Excerpt provided =
In professional wrestling, a ten-bell salute is given to honor a wrestler who has died, especially when the wrestler is a current member of the promotion or a distinguished former member of the promotion. It is the professional wrestling equivalent of a three-volley salute. It is typically given at the beginning of a card, with the current members of the promotion either in the entryway, in the ring and/or around the ring. Both the wrestlers and audience observe a moment of silence while the bell is rung. A memorial video would also be played before a moment of applause would follow.

In Japanese wrestling, ten-bell salutes (“ten-count gongs”) are held not only for deceased wrestlers but also for retiring wrestlers to mark the end of their careers. Retirement ten-count gongs are often preceded with a retirement ceremony for the retiree where they are presented with gifts, flowers and career memorabilia from the active roster, high-ranking officials of the promotion and special guests.

== Honorees ==
=== World Wrestling Federation/Entertainment/WWE ===
WWE (formerly known as the World Wrestling Federation and World Wrestling Entertainment) has included several ten-bell salutes in its television broadcasts and live events. Some of the honorees include:

- David Von Erich (1984, acute enteritis)
- André the Giant (1993, heart failure)
- Brian Pillman (1997, heart failure)
- Rick Rude (1999, heart failure)
- Owen Hart (1999, accidental fall during entrance stunt)
- Gorilla Monsoon (1999, heart failure)
- "The British Bulldog" Davey Boy Smith (2002, heart attack)
- Lord Alfred Hayes (2005, complications from a stroke)
- Eddie Guerrero (2005, heart failure)
- The Fabulous Moolah (2007, heart attack)
- Paul Bearer (2013, heart attack)
- The Ultimate Warrior (2014, heart attack)
- Verne Gagne (2015, complications from Alzheimer's disease)
- Dusty Rhodes (2015, kidney failure)
- Roddy Piper (2015, heart attack)
- Bobby Heenan (2017, complications from throat cancer)
- Bruno Sammartino (2018, multiple organ failure)
- Jim Neidhart (2018, head injury from fall)
- Gene Okerlund (2019, complications from fall)
- Rocky Johnson (2020, blood clot)
- Pat Patterson (2020, liver failure)
- Terry Funk and Bray Wyatt (2023, unspecified and heart attack respectively)
- Hulk Hogan (2025, heart attack)

Collected data =
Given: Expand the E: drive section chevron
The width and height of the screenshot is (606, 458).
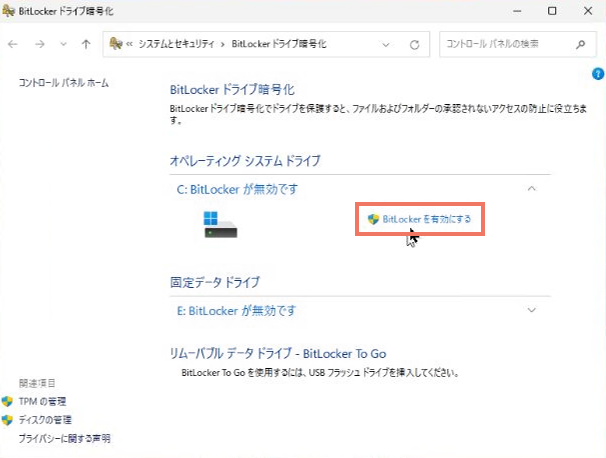Looking at the screenshot, I should coord(532,310).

Instructions for the task = Could you continue the text on the ten-bell salute in professional wrestling from where it stops?

Exercise output =
In addition to honoring former wrestlers, several ten-bell salutes have been performed for non-wrestlers or to memorialize tragedies:
- WWF Events following the September 11, 2001 attacks, to honor those who were killed in the attacks on New York City and Washington, D.C. In 2018 on the 17 year anniversary of the event another 11-bell salute was performed.
- On December 16, 2012, a 26-bell salute was given at the beginning of WWE's TLC: Tables, Ladders & Chairs pay-per-view in tribute to the 26 victims of the Sandy Hook Elementary School shooting that had taken place two days earlier in WWE's home state of Connecticut.
- On May 30, 2016, the Memorial Day edition of Raw opened with a ten-bell salute in honor of fallen military members.
- On January 15, 2018, Raw opened with a ten-bell salute in honor of Martin Luther King Jr.
- On December 3, 2018, Raw opened with a ten bell salute in honor of former president George H. W. Bush, who had died a few days prior.
- On August 5, 2019, Raw opened with a ten bell salute in honor of the victims of the shootings in El Paso and Dayton that happened a few days prior.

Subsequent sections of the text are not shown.